The article mentions Eliza Routt, who in 1893 as the wife of the first governor of Colorado – a Republican – was the first woman to register to vote, among a long list of noteworthy philanthropic accomplishments. She also founded an orphanage and helped build a women’s home.
But there was a troubling trend among the more modern females featured in Colorado Women, which included nods to: Congresswoman Diana DeGette; former Congresswoman Patricia Schroeder; Roxane White (chief of staff to Gov. Hickenlooper); former Secretary of State Madeline Albright (who spent her teen years in Denver); Katherine Archuleta (the first Latina to lead President Obama’s campaign as a national political director); state Rep. Rhonda Fields; former state Sen. Evie Hudak; and state Sen. Morgan Carroll, president of the Colorado Senate – just to name a few.
What do these women have in common? They’re ALL liberal Democrats.
There wasn’t one explicit Republican woman mentioned save former Secretary of State Condoleeza Rice, who received her bachelor’s and PhD from the University of Denver.
In presenting the history and the women in the article, one label that the magazine implied is that Colorado women, in addition to being “independent, active and adventurous” are also all “liberal.”
That’s where I draw the line.
5280 (a nod to Denver’s elevation of 5,280 feet) in its list of accomplishments among Colorado women praised the anti-gun legislation pushed by Democrat representatives in the state.
However, when did infringing on a woman’s right to self defense become something worth praising?
What’s more, our strong Colorado Republican women weren’t even mentioned for their efforts in bringing up this point. As Western Regional Vice Chair for the College Republican National Committee (CRNC) and Chairwoman of the Colorado Federation of College Republicans, I had a front row seat to see many women leaders in this state fight for their Second Amendment rights this year.
I work with young Colorado women all the time who are conservative, libertarian, Republican – and just plain tired of being pigeonholed, in Colorado or across the nation. But that gets ignored, swept under the rug. Women aren’t supposed to be conservative, you see. And those who are get mocked, a la Sarah Palin. (So much for women treated equally.)
The article mentioned that the main two female representatives who pushed the anti-gun legislation received death and rape threats, demonstrating the difficulty women have serving in public office. I am completely appalled and condemn those who sent such threats to Rep. Rhonda Fields and Sen. Evie Hudak.
Yet, it’s wrong for the magazine to praise these women without telling the whole story, such as when state Sen. Hudak deprecated rape victims who testified against these bills last session.
Hudak was the one who infamously told a rape victim she didn’t need a gun to prevent rape.

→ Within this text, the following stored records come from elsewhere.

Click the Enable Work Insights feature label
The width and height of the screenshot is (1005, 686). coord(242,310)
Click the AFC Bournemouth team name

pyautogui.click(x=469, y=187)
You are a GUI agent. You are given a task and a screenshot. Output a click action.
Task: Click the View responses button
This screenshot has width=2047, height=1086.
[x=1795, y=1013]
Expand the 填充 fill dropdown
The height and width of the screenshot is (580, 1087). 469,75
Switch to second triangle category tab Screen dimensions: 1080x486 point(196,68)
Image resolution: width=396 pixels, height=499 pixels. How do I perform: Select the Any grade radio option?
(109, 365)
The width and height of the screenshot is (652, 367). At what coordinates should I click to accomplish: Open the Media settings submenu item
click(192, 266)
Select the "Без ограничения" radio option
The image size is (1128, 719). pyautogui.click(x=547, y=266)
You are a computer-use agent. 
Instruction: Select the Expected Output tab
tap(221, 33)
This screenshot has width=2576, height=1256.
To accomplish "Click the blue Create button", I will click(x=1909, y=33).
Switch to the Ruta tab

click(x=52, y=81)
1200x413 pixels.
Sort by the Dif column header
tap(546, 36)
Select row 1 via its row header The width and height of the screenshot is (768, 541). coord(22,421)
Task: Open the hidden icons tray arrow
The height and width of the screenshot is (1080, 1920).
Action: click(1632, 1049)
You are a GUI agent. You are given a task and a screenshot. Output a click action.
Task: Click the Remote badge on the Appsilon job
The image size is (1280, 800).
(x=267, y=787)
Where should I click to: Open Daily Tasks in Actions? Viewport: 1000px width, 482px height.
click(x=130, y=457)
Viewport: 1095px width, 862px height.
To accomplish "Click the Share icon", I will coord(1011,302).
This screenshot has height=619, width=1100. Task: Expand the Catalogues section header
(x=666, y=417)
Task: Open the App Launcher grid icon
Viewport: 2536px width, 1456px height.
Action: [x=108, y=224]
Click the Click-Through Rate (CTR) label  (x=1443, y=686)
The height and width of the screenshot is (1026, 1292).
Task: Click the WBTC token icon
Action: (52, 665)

Amanda Collins, a Nevada woman who was raped while walking to her car at the University of Nevada-Reno, had testified against the concealed carry ban on Colorado campuses, claiming she could have protected herself against her assailant if she had been carrying. But because of the university’s no weapons policy, Collins was not in possession of her firearm, although she did have a concealed carry permit.
Sen. Hudak’s reply was unbelievable: “I just want to say that actually, statistics are not on your side even if you had had a gun.” Hudak went on to say that according to the Colorado Coalition Against Gun Violence, “for every one woman who used a handgun to kill someone in self-defense, 83 women were murdered by them.”
Actually, the statistic Hudak presented was falsely quoted.
According to the Violence Policy Center study, which analyzed the 1998 FBI statistics, “for every time a woman used a handgun to kill an intimate acquaintance in self-defense, 83 women were murdered by an intimate acquaintance with a gun.”
What type of woman does this? Simple, one politician, and others of similar ideology, who have an interest in regulating women’s lives and defense choices rather than empowering them.
As a Western woman, and a native Colorado woman, I pride myself on being independent, active, adventurous, and a feminist on the Right.
I may be in a man’s world, but I certainly don’t have to accept that narrative. It’s time that women stood up and demand to lift the liberal brand off by the media rather than continue to be subjected to it. 5280 did a disservice to all of its readers, not the least of which its female ones.
We deserve more than a liberal label.
Fix contributor Aslinn Scott is a student at CU Boulder.